**Dataset excerpts**
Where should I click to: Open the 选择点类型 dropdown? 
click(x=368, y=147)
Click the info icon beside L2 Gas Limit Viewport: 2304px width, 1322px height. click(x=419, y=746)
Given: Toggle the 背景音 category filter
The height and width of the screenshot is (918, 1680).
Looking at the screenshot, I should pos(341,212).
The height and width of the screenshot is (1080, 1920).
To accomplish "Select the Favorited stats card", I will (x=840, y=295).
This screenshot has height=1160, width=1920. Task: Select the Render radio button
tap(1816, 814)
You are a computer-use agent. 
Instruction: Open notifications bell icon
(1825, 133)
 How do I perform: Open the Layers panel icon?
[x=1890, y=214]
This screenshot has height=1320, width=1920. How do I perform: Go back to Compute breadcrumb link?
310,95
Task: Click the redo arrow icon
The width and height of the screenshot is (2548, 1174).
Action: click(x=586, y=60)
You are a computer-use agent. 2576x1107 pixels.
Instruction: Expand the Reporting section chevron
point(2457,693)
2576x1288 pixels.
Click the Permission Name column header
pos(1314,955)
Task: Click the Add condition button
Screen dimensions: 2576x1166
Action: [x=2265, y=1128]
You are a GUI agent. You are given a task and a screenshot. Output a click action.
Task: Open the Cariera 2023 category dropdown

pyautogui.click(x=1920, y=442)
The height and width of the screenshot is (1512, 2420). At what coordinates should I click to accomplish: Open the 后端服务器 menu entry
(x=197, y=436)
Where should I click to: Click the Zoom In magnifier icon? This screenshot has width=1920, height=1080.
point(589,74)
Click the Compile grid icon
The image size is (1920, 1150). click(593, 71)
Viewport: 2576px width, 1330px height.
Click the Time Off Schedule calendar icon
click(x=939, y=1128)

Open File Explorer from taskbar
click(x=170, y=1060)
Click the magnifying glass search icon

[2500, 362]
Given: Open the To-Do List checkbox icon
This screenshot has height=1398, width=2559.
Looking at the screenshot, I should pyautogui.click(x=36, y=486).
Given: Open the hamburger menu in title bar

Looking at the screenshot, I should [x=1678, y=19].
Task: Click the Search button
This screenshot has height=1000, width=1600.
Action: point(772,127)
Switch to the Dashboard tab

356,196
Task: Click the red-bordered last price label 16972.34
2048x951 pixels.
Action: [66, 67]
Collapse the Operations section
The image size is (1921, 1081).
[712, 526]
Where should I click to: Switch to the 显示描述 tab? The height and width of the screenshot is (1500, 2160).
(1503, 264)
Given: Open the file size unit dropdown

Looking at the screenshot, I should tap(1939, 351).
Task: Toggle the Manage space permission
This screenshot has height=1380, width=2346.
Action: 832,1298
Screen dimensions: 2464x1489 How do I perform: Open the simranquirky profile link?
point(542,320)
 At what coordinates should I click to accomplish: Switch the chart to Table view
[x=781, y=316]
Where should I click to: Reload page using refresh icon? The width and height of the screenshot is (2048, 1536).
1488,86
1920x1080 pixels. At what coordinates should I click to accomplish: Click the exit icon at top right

**TASK DIRECTIONS**
All the records, as written, must be given again.

**SOLVED EXERCISE**
Where should I click to: Open the 选择点类型 dropdown? 
click(x=368, y=147)
Click the info icon beside L2 Gas Limit Viewport: 2304px width, 1322px height. click(x=419, y=746)
Given: Toggle the 背景音 category filter
The height and width of the screenshot is (918, 1680).
Looking at the screenshot, I should pos(341,212).
The height and width of the screenshot is (1080, 1920).
To accomplish "Select the Favorited stats card", I will (x=840, y=295).
This screenshot has height=1160, width=1920. Task: Select the Render radio button
tap(1816, 814)
You are a computer-use agent. 
Instruction: Open notifications bell icon
(1825, 133)
 How do I perform: Open the Layers panel icon?
[x=1890, y=214]
This screenshot has height=1320, width=1920. How do I perform: Go back to Compute breadcrumb link?
310,95
Task: Click the redo arrow icon
The width and height of the screenshot is (2548, 1174).
Action: click(x=586, y=60)
You are a computer-use agent. 2576x1107 pixels.
Instruction: Expand the Reporting section chevron
point(2457,693)
2576x1288 pixels.
Click the Permission Name column header
pos(1314,955)
Task: Click the Add condition button
Screen dimensions: 2576x1166
Action: [x=2265, y=1128]
You are a GUI agent. You are given a task and a screenshot. Output a click action.
Task: Open the Cariera 2023 category dropdown

pyautogui.click(x=1920, y=442)
The height and width of the screenshot is (1512, 2420). At what coordinates should I click to accomplish: Open the 后端服务器 menu entry
(x=197, y=436)
Where should I click to: Click the Zoom In magnifier icon? This screenshot has width=1920, height=1080.
point(589,74)
Click the Compile grid icon
The image size is (1920, 1150). click(593, 71)
Viewport: 2576px width, 1330px height.
Click the Time Off Schedule calendar icon
click(x=939, y=1128)

Open File Explorer from taskbar
click(x=170, y=1060)
Click the magnifying glass search icon

[2500, 362]
Given: Open the To-Do List checkbox icon
This screenshot has height=1398, width=2559.
Looking at the screenshot, I should pyautogui.click(x=36, y=486).
Given: Open the hamburger menu in title bar

Looking at the screenshot, I should [x=1678, y=19].
Task: Click the Search button
This screenshot has height=1000, width=1600.
Action: point(772,127)
Switch to the Dashboard tab

356,196
Task: Click the red-bordered last price label 16972.34
2048x951 pixels.
Action: [66, 67]
Collapse the Operations section
The image size is (1921, 1081).
[712, 526]
Where should I click to: Switch to the 显示描述 tab? The height and width of the screenshot is (1500, 2160).
(1503, 264)
Given: Open the file size unit dropdown

Looking at the screenshot, I should tap(1939, 351).
Task: Toggle the Manage space permission
This screenshot has height=1380, width=2346.
Action: 832,1298
Screen dimensions: 2464x1489 How do I perform: Open the simranquirky profile link?
point(542,320)
 At what coordinates should I click to accomplish: Switch the chart to Table view
[x=781, y=316]
Where should I click to: Reload page using refresh icon? The width and height of the screenshot is (2048, 1536).
1488,86
1920x1080 pixels. At what coordinates should I click to accomplish: Click the exit icon at top right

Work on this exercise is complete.